### SOURCE
Aside from the multitude of local minima for neural network fitting procedure that could prevent it from finding better solutions, the main point to take from this exercise is that adding more nodes to the hidden layer (with all other default choices employed here) amounts to adding more hyperplanes bisecting the space of predictors, creating more and more subspaces where the outcome can take different values (often close to a constant in each subspace). Obviously, the geometry of the resulting decision surfaces can become quite complicated even with modest number of nodes in the hidden layer. Lastly, these considerations provide some intuition for considering what could be a useful number of hidden nodes in the model. In thinking about that it might be useful to consider how many such hyperplanes could be sufficient to effectively separate observations belonging to different outcome categories. Not that we necessarily would have such knowledge ahead of time, but this might prove to be a complementary way to think about the problem in addition to the often sited empirical guidelines that are based on the number of predictor variables, etc.

The point of this problem set is to assess how these aspects of neural network fitting play out in another simulated dataset.

### SOURCE MATERIAL
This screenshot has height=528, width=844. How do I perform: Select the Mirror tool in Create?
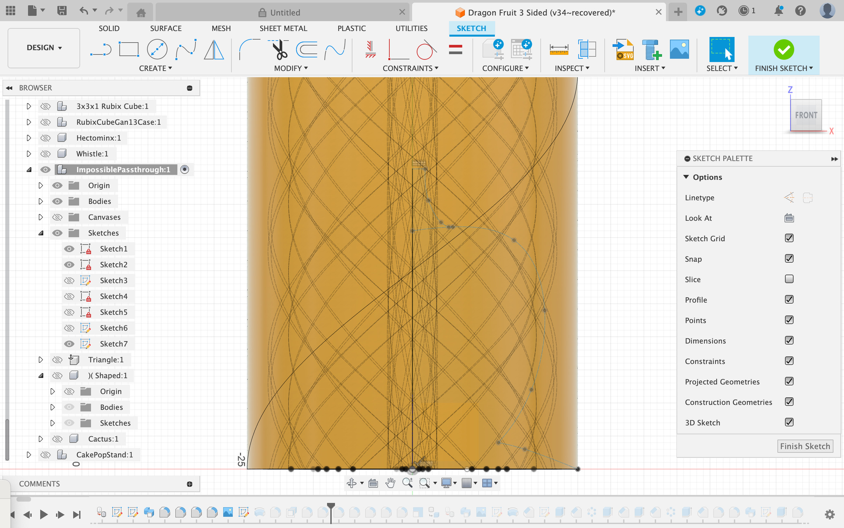coord(214,50)
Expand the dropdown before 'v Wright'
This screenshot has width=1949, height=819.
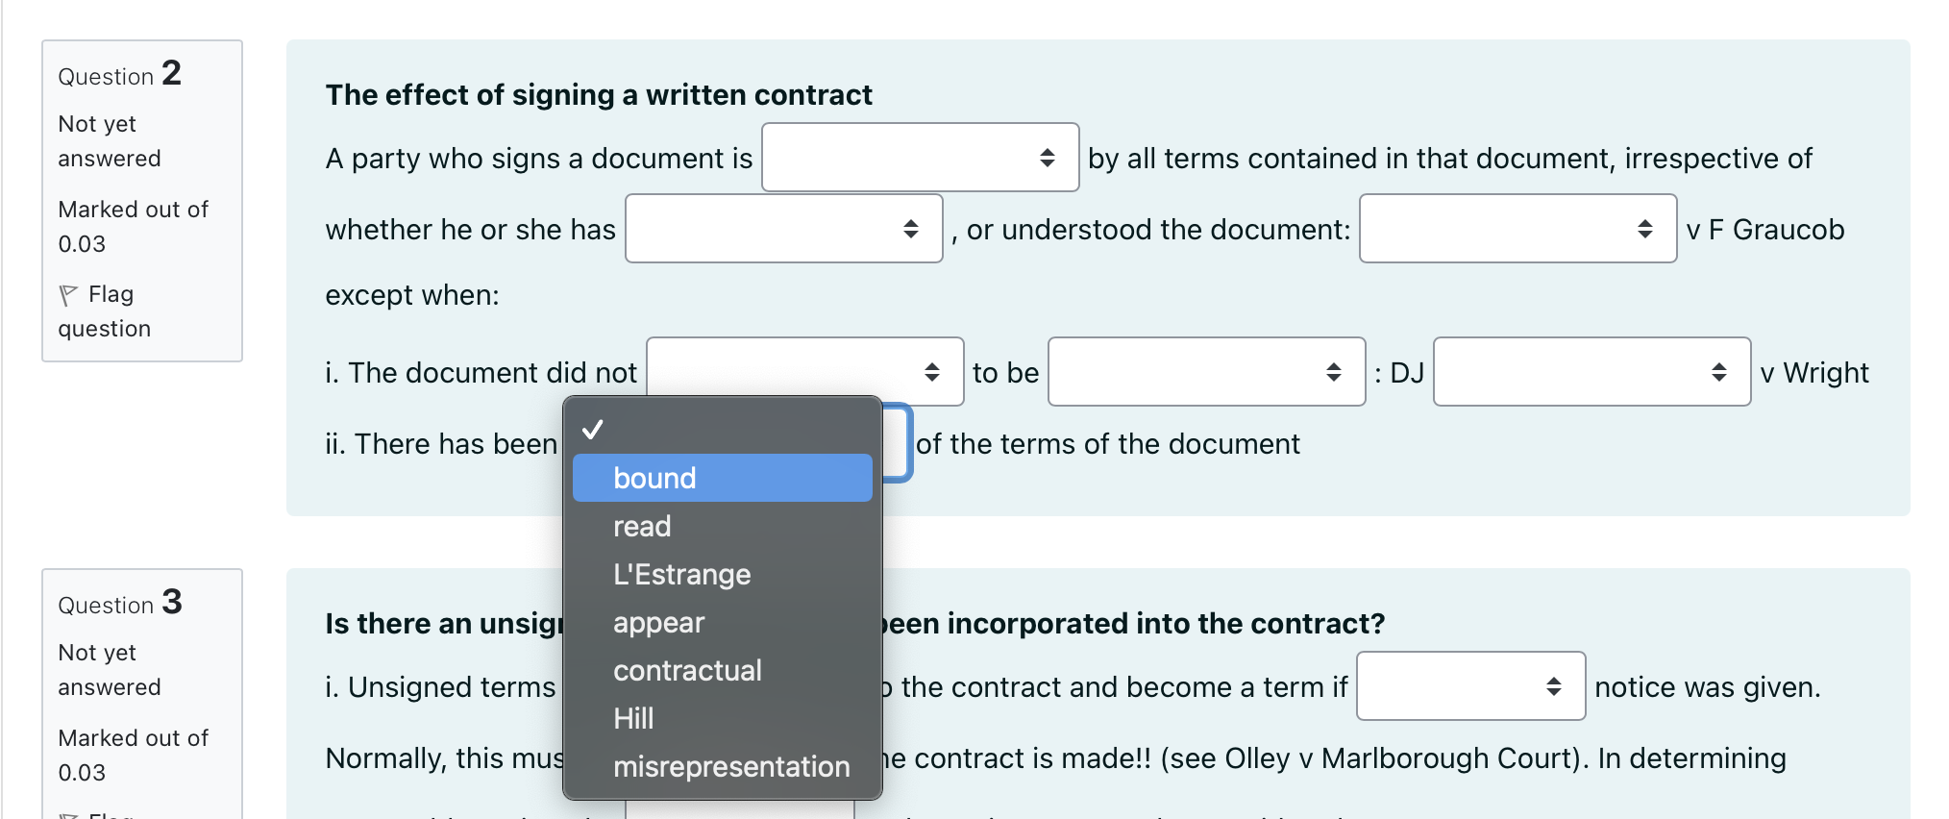coord(1591,372)
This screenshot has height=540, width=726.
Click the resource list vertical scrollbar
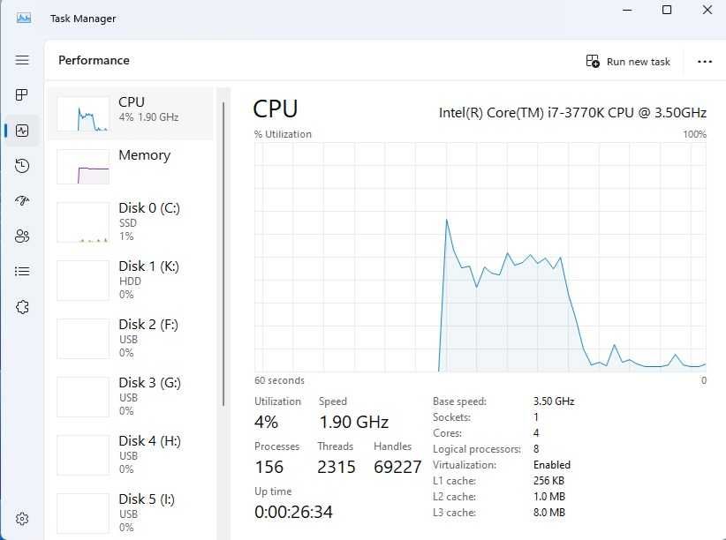pyautogui.click(x=223, y=254)
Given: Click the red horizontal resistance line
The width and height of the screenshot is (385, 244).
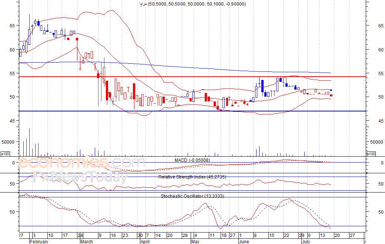Looking at the screenshot, I should tap(193, 77).
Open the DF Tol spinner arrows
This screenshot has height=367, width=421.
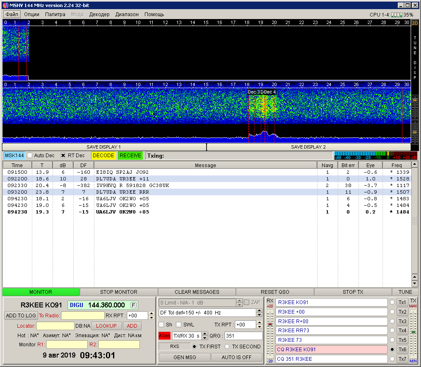(x=259, y=312)
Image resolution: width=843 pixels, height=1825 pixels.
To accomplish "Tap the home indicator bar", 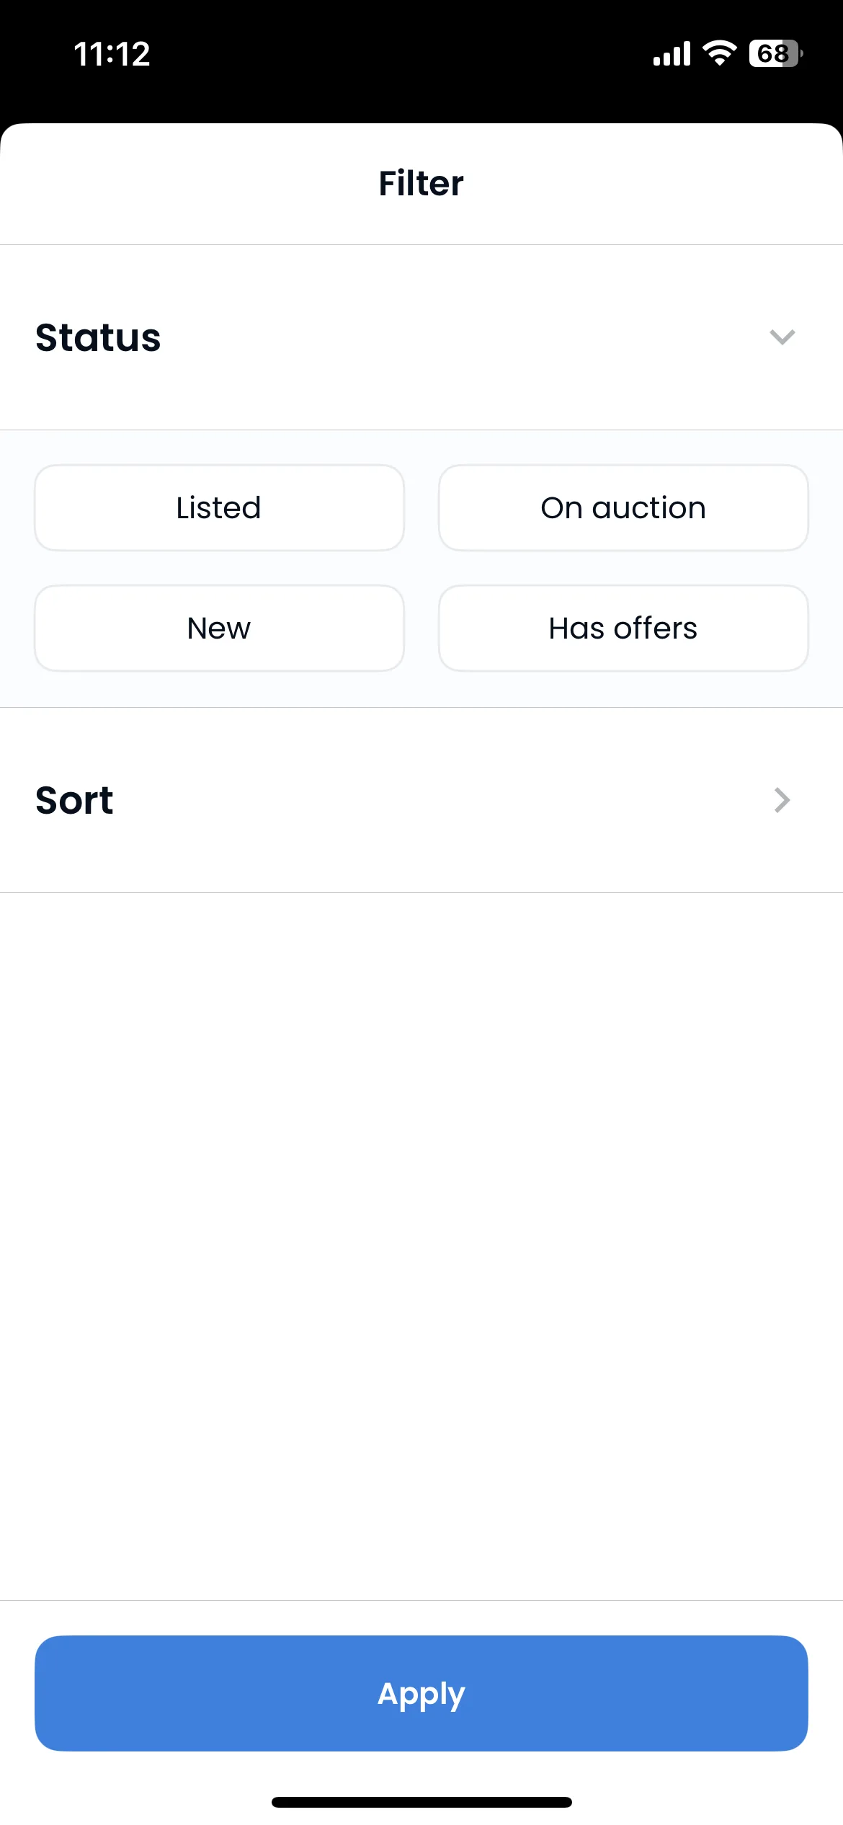I will pos(422,1802).
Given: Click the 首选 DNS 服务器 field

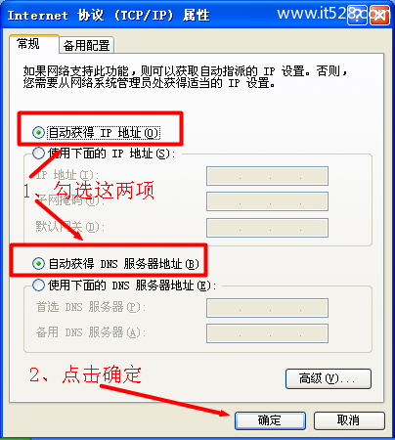Looking at the screenshot, I should coord(267,308).
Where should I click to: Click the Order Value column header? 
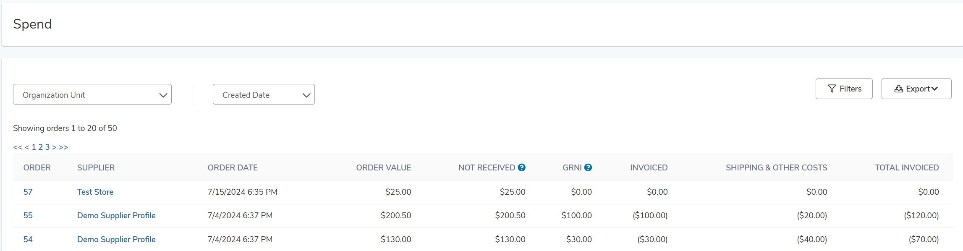(384, 167)
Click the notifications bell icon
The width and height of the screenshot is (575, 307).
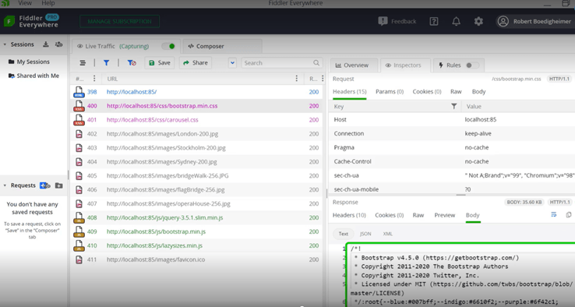[x=457, y=22]
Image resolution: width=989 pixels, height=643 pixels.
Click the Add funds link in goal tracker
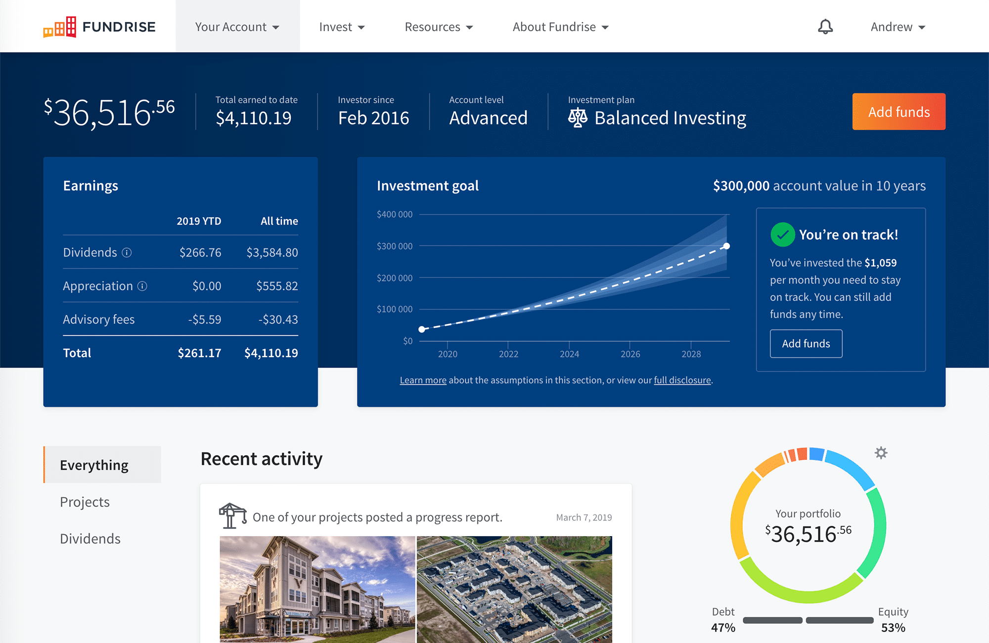[x=806, y=342]
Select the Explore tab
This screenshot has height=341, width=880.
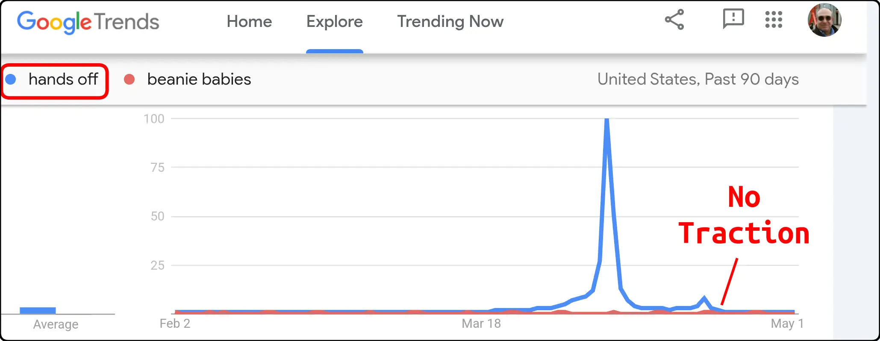point(335,21)
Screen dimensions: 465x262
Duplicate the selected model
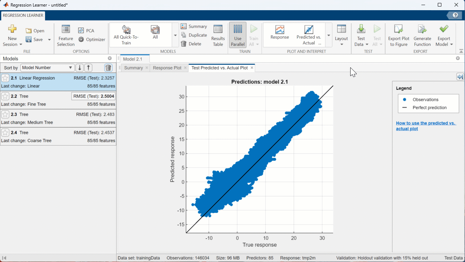tap(194, 35)
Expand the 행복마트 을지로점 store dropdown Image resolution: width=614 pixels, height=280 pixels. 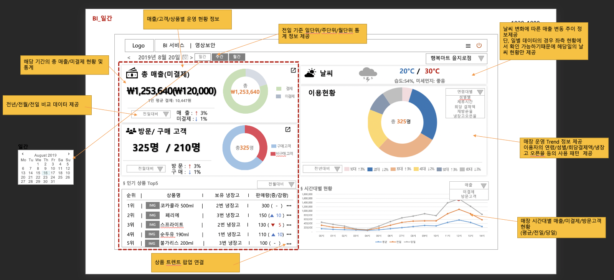[456, 58]
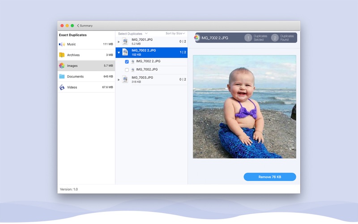The width and height of the screenshot is (358, 224).
Task: Uncheck the IMG_7002 2.JPG checkbox
Action: coord(127,61)
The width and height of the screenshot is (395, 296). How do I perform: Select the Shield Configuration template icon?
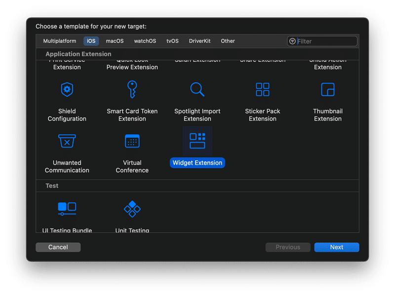click(67, 90)
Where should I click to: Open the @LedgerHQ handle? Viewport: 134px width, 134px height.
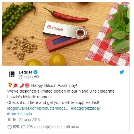29,77
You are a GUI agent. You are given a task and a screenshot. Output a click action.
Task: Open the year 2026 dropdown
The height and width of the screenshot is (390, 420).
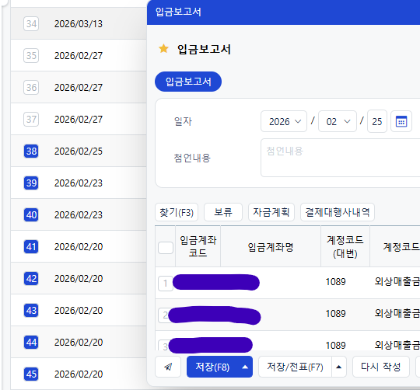click(x=284, y=121)
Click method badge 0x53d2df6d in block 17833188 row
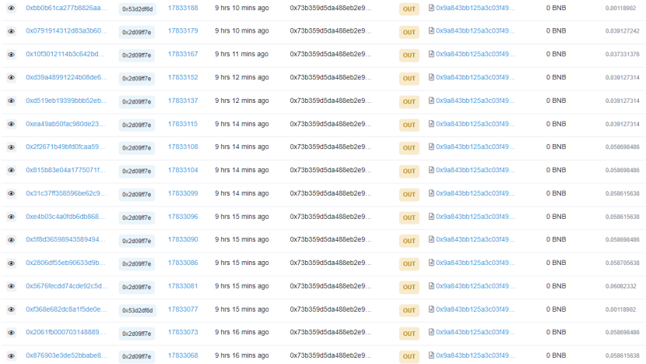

### DIRECTIONS
- A) Reproduce the entries verbatim, starting at the line that contains "Given: Click the red" and ending at the line that contains "(x=259, y=312)", with both of those lines included. Omit the pictures.
- B) Write the next part of the passage on hidden nodes in neural network fitting, picking up after its final sentence.

### TASK-BY-TASK ANSWERS
- A)
Given: Click the red horizontal resistance line
The width and height of the screenshot is (385, 244).
Looking at the screenshot, I should tap(193, 77).
Open the DF Tol spinner arrows
This screenshot has height=367, width=421.
(x=259, y=312)

- B)
Lastly, we also would like you to consider what combination of error function and output node transformation you would like to use for this week problem set. Below are three calls of neuralnet timed using different combinations of err.fct and linear.output:

system.time(invisible(neuralnet(g~X1+X2,data.frame(g=as.numeric(factor(gTmp))-1,xyTmp),hidden=2,linear.output = TRUE,err.fct="sse")))
##    user  system elapsed 
##   0.112   0.007   0.121
system.time(invisible(neuralnet(g~X1+X2,data.frame(g=as.numeric(factor(gTmp))-1,xyTmp),hidden=2,linear.output = FALSE,err.fct="sse")))
##    user  system elapsed 
##   1.501   0.084   1.585
system.time(invisible(neuralnet(g~X1+X2,data.frame(g=as.numeric(factor(gTmp))-1,xyTmp),hidden=2,linear.output = FALSE,err.fct="ce")))
## Warning: Algorithm did not converge in 1 of 1 repetition(s) within the stepmax.
##    user  system elapsed 
##  10.836   0.630  11.465

Obviously, for our toy example use of untransformed outcome from the output node and sum of squares as error function results in the fastest convergence. But then the decision as to how to translate its predictions to class categories is yours. On the other hand, one might argue that more principled approach since we are dealing with classification problem would be to use logistic transform of the outcome to contain it within \([0;1]\) interval and cross-entropy as an error function. Except that it seems to run nearly two orders of magnitude slower in this case and does not necessarily converge with default values for the rest of the arguments. Please feel free to experiment with how they will perform for the problems you are presented with below and decide for yourself which combination of these parameters is more suitable for the task at hand.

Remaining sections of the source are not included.